Salah satu solusi yang mungkin ditempuh untuk mencari naskah asli Qanun Meukuta Alam adalah dengan mencetak ulang buku-buku lama yang pernah diterbitkan tempoe doeloe. Buku-buku tempoe doeloe yang membahas tentang Atjeh biasanya penjelasannya amat teperinci. Bacalah buku-buku yang ditulis ( kalau masih ada anda miliki…) oleh Dada Meuraxa, H.M Zainuddin, M.Joenus Djamil, pasti akan terlihat bahwa mereka amat menguasai dan mengerti masalah yang sedang ditulis. Maka dengan beredarnya kembali buku-buku ini, masyarakat luas, baik yang berada di Atjeh atau dimana saja akan mengetahui betapa pentingnya naskah Qanun Meukuta Alam bagi penyusunan kembali perundang-undangan di Atjeh.

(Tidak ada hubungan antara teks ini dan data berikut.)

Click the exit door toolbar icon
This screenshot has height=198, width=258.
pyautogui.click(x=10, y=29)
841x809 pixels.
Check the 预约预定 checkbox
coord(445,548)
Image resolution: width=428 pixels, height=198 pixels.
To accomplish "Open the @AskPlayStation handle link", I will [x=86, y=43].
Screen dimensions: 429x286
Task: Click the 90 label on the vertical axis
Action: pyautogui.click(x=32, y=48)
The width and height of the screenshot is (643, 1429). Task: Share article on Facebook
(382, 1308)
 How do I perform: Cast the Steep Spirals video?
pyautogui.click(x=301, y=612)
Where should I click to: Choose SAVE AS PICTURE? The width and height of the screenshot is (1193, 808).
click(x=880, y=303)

Cara lain dapat ditempuh juga dengan menyebarkan iklan kepada media massa yang terbit di Negara-negara yang tercakup dalam dunia Melayu bahwa masyarakat Atjeh sedang mencari naskah Qanun Meukuta Alam dan akan membayar dengan bayaran yang menggiurkan ( kayak dinasty Abbasyiah aja nich….). Bukan mustahil masyarakat di dunia Melayu seperti Malaysia, Singapura, Brunai Darussalam, Pattani ( Thailand), Campa ( Kamboja), Philipina Selatan dan lain-lainnya masih menyimpan masih menyimpan naskah tersebut, karma Qanun Meukuta Alam tertulis dalam bahasa Melayu dengan huruf Arab Jawoe ( Jawi). Bahkan dalam sebuah literature disebutkan bahwa Sultan Hasan dari Brunai Darussalam pada abad 18 secara terang-terangan menyatakan bahwa ia mengambil pedoman pemerintahannya dari naskah Adat Meukuta Alam Atjeh.

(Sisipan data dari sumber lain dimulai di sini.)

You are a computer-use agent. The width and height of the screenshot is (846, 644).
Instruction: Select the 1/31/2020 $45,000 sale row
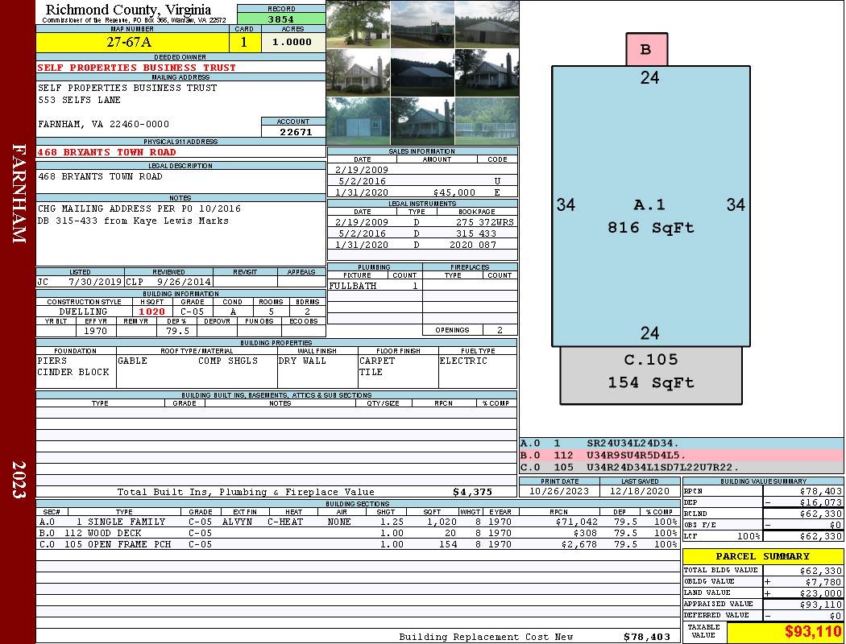pyautogui.click(x=421, y=193)
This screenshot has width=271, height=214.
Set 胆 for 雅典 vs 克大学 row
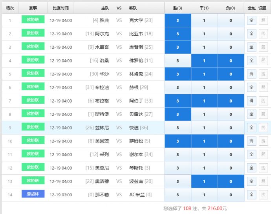[x=263, y=20]
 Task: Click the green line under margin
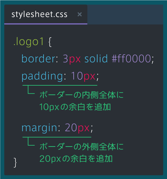[57, 137]
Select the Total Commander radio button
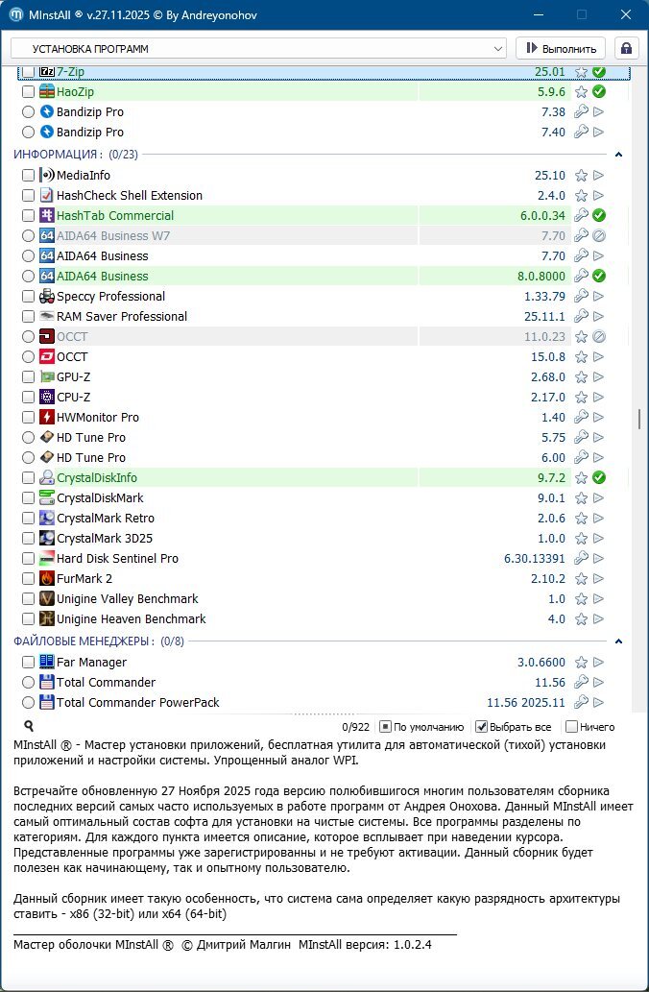This screenshot has height=992, width=649. 28,683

Memang pernah terjadi bahwa naskah-naskah lama ( manuskrip ) bukan dijumpai kembali di wilayah asalnya, tetapi di daerah lain, bahkan di seberang lautan. Hikayat Raja-raja Pasai dan Adat Atjeh merupakan contoh kongkrit. Hikayat Raja-raja Pasai yang merupakan bukti satu-satunya tentang kerajaan Samudera Pasai dalam bentuk tulisan, naskahnya dijumpai diwilayah Bogor Jawa Barat. Pemiliknya Kiai Suradimenggala, mantan Bupati Demak. Atas inisiatif Thomas Stamford Raffles, Wakil Gubernur Jenderal Inggris di Jawa saat itu untuk membayar orang untuk menyalinnya. Setelah ia meninggal, istrinya menyerahkan naskah itu ke perpustakaan Royal Asiatic Society di London tahun 1830. Tidak lama kemudian, sarjana Perancis E. Delaurier melakukan pengkajian terhadap naskah tersebut, selanjutnya diterbitkan di Paris pada tahun 1848. Buku terbitan itulah yang sampai ke Atjeh, sehingga kita dapat membaca sejarah kerajaan Samudera Pasai dalam bentuk tulisan, baik dalam huruf latin, maupun huruf Arab Jawoe ( Jawie ).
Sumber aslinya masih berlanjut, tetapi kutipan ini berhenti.